3. Show that along every straight line through the origin, the values of F reach a minimum at (0,0), but that F neither has a minimum or a maximum at (0,0).

So far I don't really know how to do part 1. As far as 2 goes I have calculated (0,0) to be the only critical point... Is this correct?
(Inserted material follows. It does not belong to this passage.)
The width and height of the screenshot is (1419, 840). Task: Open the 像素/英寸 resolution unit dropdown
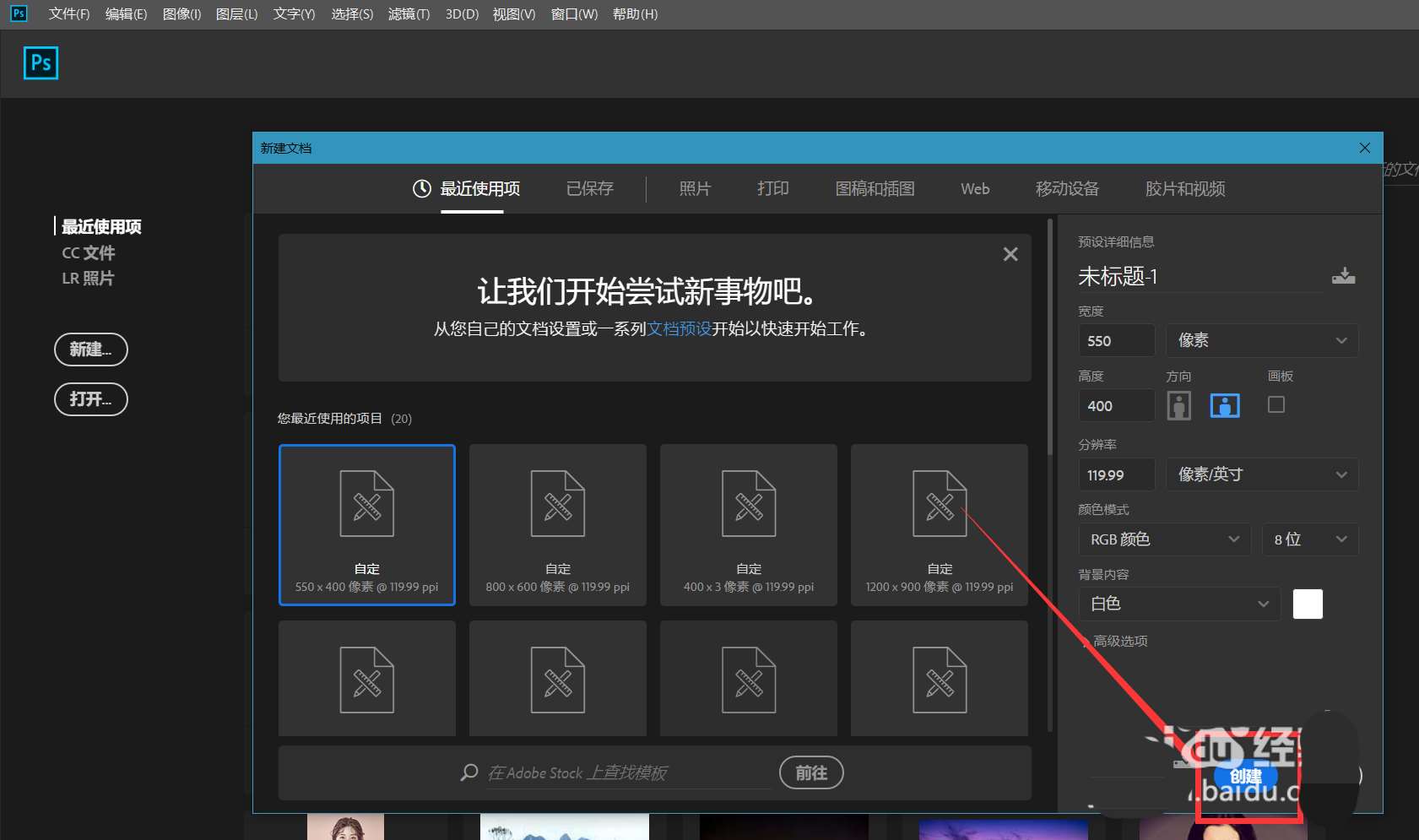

As for 3 I can show that (0,0) is a saddle point but I don't understand how to show that along every line through the origin the values of F reach a minimum at (0,0)...

Any help is greatly appreciated.
• Mar 7th 2013, 04:35 PM
HallsofIvy
Re: Help defining critical pts and the sign of f(x,y)=(2x^2-y)*(x^2-y)
As far as part 1 is concerned, you are given \$\displaystyle F(x,y)= (2x^2-y)(x^2-y)\$, do you not see that F(x,y)= 0 if and only if either \$\displaystyle 2x^2- y= 0\$ or \$\displaystyle x^2- y= 0\$? And those are equivalent to \$\displaystyle y= 2x^2\$ and \$\displaystyle y= x^23\$. Now since F is continuous and 0 only on those curves, F can change sign (go from positive to negative or vice-versa) only on those curves. So it is sufficient to test a single point in each of the regions bounded by those curves to see what sign F has in each.
Now \$\displaystyle F_x= 4x(x^2- y)+ 2x(2x^2- y)= 8x^3- 6xy= 2x(4x^2- 3y)= 0\$ which is 0 if x= 0 or if \$\displaystyle 4x^2= 3y\$, and \$\displaystyle F_y= -(x^2- y)- (2x^2- y)= -3x^2+ 2y= 0\$ so \$\displaystyle 2y= -3x^2\$. If x= 0, then 2y= 0 so y= 0. If \$\displaystyle 4x^2= 3y\$ then \$\displaystyle 2y= (8/3)x^4\$ so that \$\displaystyle 2y= (8/3)x^4= -3x^2\$, \$\displaystyle x^2((8/3)x^2+ 3)= 0\$ from which x= 0. Yes, (0, 0) is the only critical point.

"Any straight line" through the origin is of the form y= ax, for some a, or x= 0 (the vertical line through the origin). In the first case, y= ax, \$\displaystyle F(x, ax)= (2x^2- ax)(x^2- ax)= 2x^4- 3ax^3+ a^2x^2\$. The derivative of that is \$\displaystyle 8x^3- 9ax^2+ 4a^2x\$ which clearly has x= 0 as a 0. The second derivative is \$\displaystyle 24x^2- 9ax^2+ 4a\$ which is positive at x= 0 so F(x, ax) has a local minimum there. If x= 0, \$\displaystyle F(0, y)= (-y)(-y)= y^2\$ which clearly has a minimum at y= 0.
• Mar 8th 2013, 07:41 AM
lytwynk
Re: Help defining critical pts and the sign of f(x,y)=(2x^2-y)*(x^2-y)
This has been a huge help. Thank you very much.

I just have one final question about this function... The last part of the question asks to show that this function neither has a max or a min at this point, (0,0). Using the second derivative test,

Given F(x,y) = (2x2-y)(x2-y) = 2x4-3x2y+y2
Fx=8x3-6xy
Fy=-3x2+2y
A=Fxx=24x2-6y
B=Fxy=-6x
C=Fyy=2
D=B2-AC

At pt (0,0), A=0 and D=0 and from here no conclusion can be made about (0,0), it could be a max, a min or a saddle point... Is this good enough to answer this part of the question or am I missing something?